* _Task description_
Answer with one number: the count of lines in the listing below that hold the word "computer".

* _Stored data_

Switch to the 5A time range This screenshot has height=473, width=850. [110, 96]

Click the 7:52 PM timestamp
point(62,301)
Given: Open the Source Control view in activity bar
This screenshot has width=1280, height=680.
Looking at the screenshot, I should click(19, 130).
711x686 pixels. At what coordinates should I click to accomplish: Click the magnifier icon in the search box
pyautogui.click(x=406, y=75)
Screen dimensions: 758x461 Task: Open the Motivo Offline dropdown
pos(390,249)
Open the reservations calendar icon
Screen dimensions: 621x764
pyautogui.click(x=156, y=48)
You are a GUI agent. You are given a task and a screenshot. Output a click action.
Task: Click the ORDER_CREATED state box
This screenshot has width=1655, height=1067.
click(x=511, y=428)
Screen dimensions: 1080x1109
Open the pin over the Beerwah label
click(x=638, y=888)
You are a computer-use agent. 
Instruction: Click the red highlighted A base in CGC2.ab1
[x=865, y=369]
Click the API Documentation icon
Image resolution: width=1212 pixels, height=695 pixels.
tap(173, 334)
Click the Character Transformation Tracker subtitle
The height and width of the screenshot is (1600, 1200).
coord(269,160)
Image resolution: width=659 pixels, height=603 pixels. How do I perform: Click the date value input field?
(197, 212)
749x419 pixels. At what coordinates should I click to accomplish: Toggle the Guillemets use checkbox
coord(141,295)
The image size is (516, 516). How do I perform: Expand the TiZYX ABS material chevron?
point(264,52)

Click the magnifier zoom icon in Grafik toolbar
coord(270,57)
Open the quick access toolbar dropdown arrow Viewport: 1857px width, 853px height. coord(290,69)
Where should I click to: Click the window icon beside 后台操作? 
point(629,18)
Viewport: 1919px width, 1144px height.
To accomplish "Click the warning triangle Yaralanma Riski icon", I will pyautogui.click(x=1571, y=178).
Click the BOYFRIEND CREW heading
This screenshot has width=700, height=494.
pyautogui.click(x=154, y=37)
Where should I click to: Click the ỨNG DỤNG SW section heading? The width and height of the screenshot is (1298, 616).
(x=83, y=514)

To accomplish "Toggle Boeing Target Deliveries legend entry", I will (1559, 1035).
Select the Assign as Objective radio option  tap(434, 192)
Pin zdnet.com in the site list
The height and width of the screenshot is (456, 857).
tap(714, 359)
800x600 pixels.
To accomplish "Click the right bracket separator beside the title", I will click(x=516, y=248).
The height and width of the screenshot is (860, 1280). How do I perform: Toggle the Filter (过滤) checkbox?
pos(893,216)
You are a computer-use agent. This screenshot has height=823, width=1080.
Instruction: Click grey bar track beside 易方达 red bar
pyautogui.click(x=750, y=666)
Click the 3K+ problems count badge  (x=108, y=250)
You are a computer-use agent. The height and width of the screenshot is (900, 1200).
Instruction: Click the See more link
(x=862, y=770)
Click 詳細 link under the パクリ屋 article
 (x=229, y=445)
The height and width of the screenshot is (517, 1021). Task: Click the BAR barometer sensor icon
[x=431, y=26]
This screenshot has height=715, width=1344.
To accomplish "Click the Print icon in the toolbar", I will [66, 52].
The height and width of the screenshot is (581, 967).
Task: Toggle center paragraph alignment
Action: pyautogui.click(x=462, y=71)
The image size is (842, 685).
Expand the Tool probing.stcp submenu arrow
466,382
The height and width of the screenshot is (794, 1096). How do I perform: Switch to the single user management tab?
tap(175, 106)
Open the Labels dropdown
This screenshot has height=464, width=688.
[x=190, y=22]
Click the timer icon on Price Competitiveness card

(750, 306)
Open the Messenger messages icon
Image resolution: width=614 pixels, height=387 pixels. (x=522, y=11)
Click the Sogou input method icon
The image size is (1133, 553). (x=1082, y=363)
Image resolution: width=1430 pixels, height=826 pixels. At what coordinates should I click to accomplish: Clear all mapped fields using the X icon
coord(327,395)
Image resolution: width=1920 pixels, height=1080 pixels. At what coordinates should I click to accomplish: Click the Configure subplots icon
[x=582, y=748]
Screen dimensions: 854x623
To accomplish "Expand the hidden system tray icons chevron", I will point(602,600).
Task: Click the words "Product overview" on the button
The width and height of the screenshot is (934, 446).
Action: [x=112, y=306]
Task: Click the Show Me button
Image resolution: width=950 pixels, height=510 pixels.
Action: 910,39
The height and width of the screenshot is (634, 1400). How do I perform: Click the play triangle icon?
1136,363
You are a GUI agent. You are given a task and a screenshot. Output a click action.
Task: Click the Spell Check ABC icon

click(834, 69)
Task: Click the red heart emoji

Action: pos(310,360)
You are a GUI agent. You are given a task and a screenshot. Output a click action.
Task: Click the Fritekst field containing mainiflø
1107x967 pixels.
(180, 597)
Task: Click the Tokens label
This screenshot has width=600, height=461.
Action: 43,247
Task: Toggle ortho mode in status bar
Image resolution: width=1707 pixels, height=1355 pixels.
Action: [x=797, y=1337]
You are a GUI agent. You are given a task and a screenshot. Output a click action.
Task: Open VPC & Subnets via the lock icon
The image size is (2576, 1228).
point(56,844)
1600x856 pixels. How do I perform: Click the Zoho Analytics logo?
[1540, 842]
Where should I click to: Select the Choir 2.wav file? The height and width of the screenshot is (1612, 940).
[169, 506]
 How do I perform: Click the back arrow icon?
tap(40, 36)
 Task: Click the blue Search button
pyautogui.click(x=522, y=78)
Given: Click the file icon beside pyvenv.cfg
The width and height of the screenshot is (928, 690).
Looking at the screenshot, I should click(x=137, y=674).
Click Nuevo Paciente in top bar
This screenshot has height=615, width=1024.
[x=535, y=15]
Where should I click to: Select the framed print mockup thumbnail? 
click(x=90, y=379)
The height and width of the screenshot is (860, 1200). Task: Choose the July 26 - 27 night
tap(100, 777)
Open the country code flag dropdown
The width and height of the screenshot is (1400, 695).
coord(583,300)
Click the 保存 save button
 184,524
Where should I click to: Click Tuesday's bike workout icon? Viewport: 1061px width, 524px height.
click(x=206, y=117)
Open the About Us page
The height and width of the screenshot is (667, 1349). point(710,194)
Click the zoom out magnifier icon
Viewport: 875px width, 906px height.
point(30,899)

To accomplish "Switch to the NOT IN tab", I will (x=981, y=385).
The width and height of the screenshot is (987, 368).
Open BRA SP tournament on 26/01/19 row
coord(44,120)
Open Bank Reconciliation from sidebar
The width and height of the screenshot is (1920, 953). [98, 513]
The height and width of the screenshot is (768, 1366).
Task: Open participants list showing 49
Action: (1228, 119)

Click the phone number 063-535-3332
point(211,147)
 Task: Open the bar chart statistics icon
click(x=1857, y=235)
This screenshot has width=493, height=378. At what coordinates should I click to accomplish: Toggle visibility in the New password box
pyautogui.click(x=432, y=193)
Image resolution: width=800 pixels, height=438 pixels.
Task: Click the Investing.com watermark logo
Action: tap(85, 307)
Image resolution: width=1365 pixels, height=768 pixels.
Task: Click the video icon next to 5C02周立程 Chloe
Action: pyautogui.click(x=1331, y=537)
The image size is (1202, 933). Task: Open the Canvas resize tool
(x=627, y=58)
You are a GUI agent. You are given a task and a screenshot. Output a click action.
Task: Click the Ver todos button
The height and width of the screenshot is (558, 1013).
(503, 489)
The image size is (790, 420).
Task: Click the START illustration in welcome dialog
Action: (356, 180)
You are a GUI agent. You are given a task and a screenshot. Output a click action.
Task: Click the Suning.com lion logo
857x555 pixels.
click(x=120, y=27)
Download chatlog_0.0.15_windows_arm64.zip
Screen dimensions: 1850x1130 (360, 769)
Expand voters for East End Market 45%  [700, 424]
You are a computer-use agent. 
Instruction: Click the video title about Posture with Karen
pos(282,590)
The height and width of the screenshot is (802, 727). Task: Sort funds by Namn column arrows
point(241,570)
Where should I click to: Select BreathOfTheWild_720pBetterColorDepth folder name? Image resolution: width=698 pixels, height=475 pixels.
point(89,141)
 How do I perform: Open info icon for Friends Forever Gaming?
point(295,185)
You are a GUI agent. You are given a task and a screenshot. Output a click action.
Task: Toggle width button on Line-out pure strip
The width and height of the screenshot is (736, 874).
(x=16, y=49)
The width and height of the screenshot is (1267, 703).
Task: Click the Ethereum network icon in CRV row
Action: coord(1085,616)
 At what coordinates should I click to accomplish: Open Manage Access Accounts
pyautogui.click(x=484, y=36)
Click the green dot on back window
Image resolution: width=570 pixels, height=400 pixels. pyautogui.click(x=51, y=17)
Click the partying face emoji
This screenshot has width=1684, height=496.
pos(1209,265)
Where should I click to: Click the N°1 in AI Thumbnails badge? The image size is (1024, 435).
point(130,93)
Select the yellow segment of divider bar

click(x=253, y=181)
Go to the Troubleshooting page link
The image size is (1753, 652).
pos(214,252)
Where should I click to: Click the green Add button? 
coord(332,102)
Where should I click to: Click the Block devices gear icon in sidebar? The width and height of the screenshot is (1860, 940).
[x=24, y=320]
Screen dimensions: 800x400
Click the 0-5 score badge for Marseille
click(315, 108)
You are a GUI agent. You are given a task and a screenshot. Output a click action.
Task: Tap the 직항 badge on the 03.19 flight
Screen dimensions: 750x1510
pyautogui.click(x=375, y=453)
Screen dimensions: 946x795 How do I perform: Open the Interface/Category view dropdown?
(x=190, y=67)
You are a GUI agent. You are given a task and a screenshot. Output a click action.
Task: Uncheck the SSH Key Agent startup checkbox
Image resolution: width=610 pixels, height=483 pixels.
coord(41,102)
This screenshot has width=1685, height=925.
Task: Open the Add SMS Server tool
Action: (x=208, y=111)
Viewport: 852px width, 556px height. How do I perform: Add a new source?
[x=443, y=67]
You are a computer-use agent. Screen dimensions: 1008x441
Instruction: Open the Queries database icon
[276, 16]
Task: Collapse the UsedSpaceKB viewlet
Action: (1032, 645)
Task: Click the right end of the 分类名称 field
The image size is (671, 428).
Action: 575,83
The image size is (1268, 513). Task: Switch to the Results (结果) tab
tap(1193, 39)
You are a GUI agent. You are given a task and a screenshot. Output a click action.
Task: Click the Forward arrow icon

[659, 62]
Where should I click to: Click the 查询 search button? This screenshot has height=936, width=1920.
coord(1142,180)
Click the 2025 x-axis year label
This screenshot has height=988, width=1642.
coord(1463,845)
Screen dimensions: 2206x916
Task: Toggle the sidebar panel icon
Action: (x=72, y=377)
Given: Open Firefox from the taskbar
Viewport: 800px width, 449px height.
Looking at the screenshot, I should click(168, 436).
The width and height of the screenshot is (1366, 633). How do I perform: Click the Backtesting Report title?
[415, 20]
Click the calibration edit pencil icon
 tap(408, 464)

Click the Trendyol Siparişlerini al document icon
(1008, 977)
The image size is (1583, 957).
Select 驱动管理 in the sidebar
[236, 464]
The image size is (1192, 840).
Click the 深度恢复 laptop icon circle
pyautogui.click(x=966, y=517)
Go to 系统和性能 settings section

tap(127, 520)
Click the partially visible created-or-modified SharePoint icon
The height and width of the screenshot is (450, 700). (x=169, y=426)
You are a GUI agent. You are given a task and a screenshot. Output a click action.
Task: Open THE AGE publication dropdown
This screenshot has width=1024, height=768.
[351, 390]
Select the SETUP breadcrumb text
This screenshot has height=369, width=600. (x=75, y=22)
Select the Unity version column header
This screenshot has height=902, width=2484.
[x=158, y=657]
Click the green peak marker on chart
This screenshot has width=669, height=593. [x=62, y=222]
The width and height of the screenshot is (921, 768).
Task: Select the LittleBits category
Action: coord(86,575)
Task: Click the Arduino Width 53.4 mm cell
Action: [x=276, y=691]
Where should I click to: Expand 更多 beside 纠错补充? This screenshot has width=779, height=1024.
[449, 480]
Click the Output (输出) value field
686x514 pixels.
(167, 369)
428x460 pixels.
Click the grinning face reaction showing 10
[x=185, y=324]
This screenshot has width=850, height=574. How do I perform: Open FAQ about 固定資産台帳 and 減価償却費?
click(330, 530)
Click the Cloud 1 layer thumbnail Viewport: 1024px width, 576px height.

* _Task answer_
5